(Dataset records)
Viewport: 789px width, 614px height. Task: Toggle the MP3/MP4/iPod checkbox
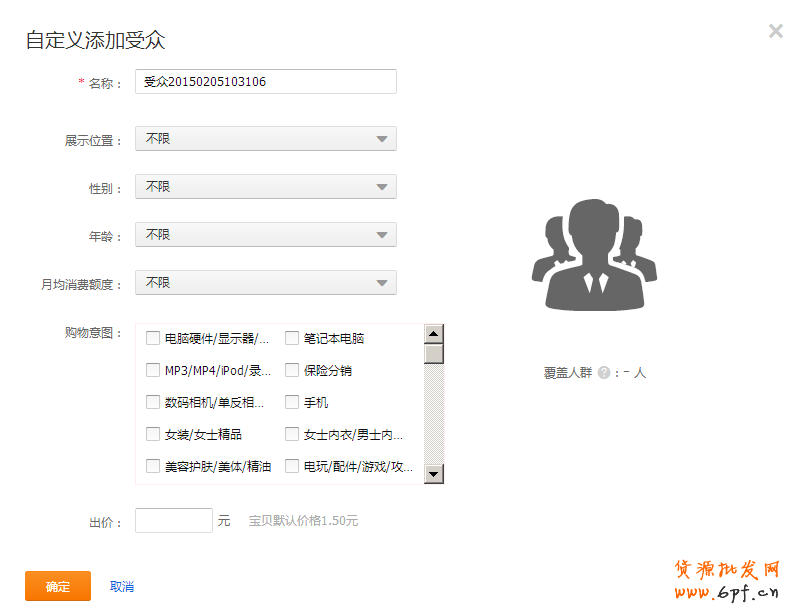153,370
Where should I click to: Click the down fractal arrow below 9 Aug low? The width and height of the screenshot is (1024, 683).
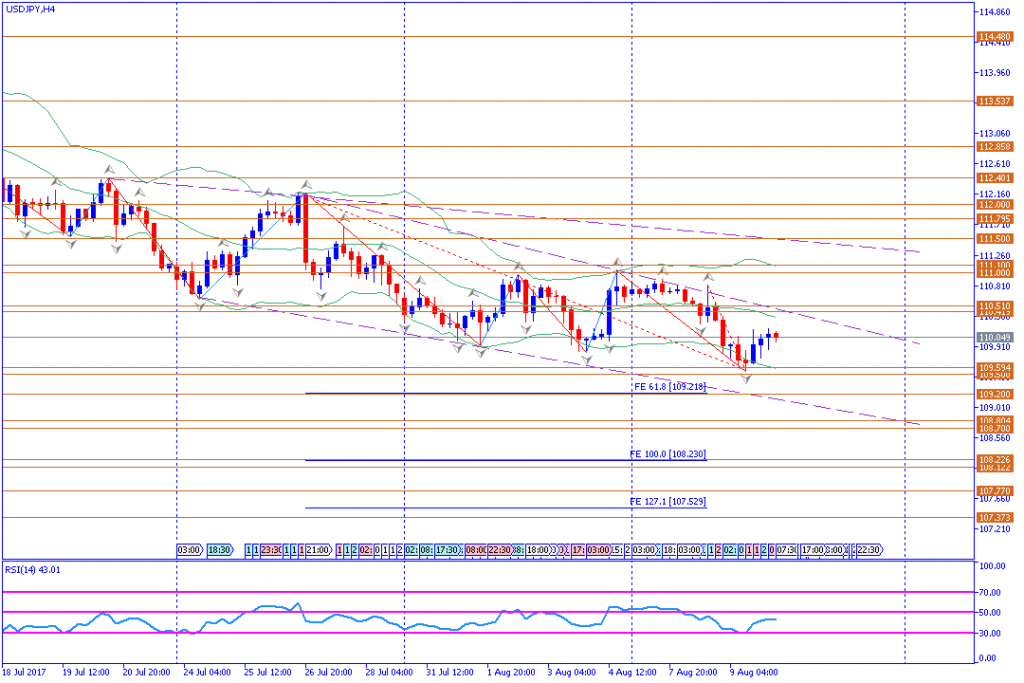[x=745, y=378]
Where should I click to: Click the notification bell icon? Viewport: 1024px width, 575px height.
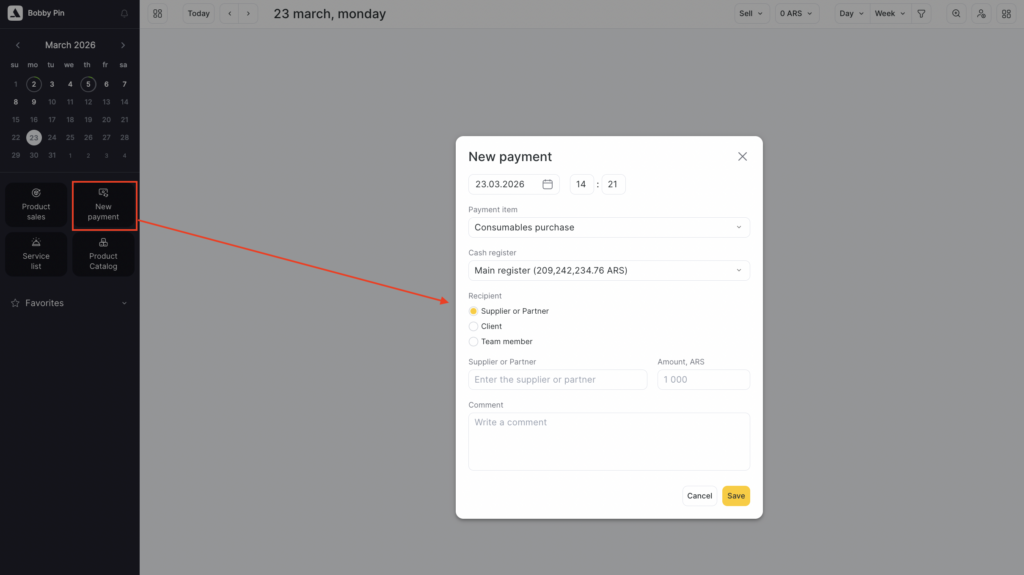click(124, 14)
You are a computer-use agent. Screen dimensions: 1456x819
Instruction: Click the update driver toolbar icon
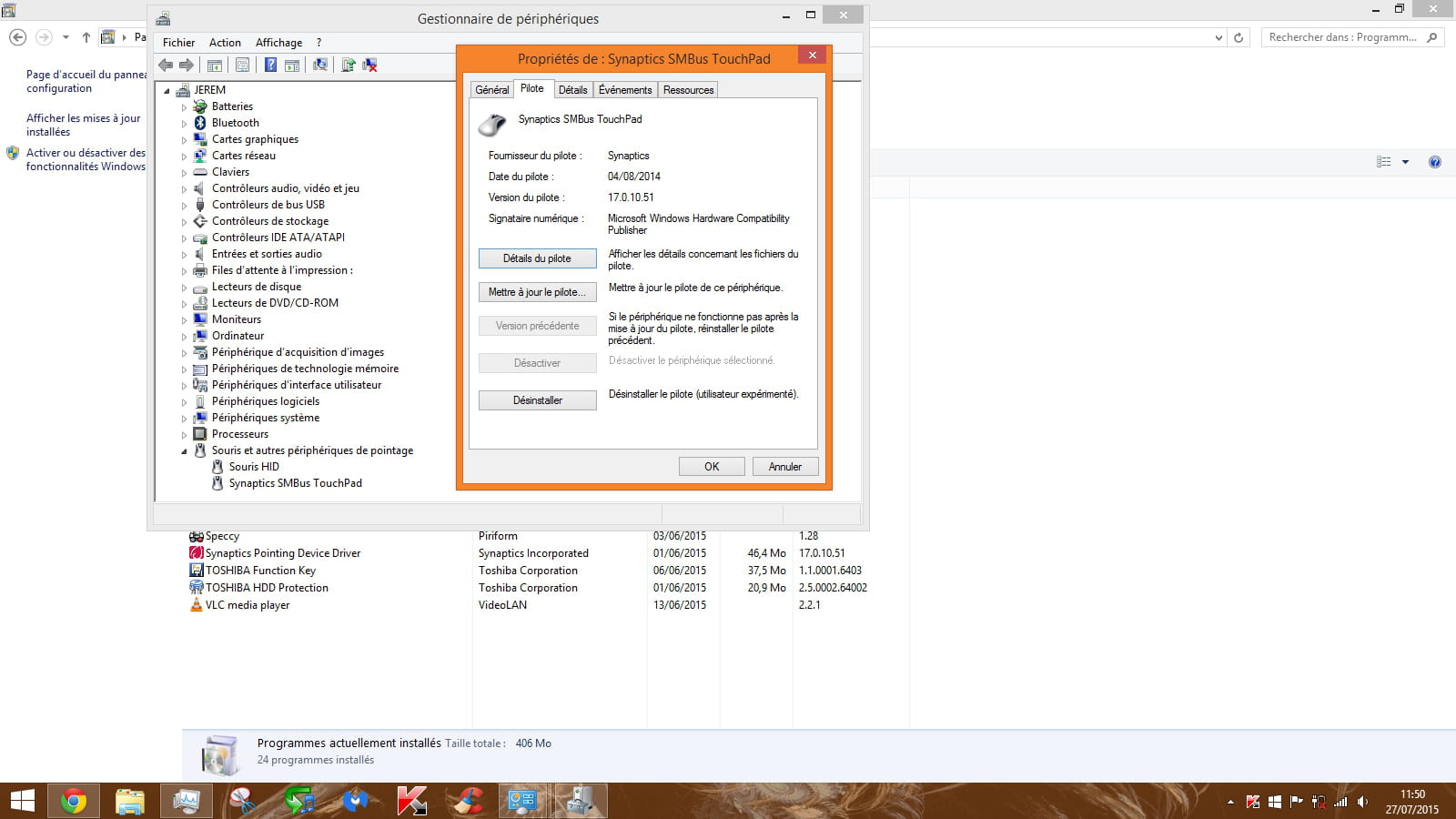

# [BRIEF]
Output the data above exactly; pictures do not belong in the copy.

# [OUTPUT FOR THIS EXERCISE]
Viewport: 789px width, 614px height. Task: Toggle the MP3/MP4/iPod checkbox
153,370
Where should I click to: Click the down fractal arrow below 9 Aug low? The width and height of the screenshot is (1024, 683).
[x=745, y=378]
Where should I click to: Click the notification bell icon? Viewport: 1024px width, 575px height.
click(124, 14)
You are a computer-use agent. Screen dimensions: 1456x819
Instruction: Click the update driver toolbar icon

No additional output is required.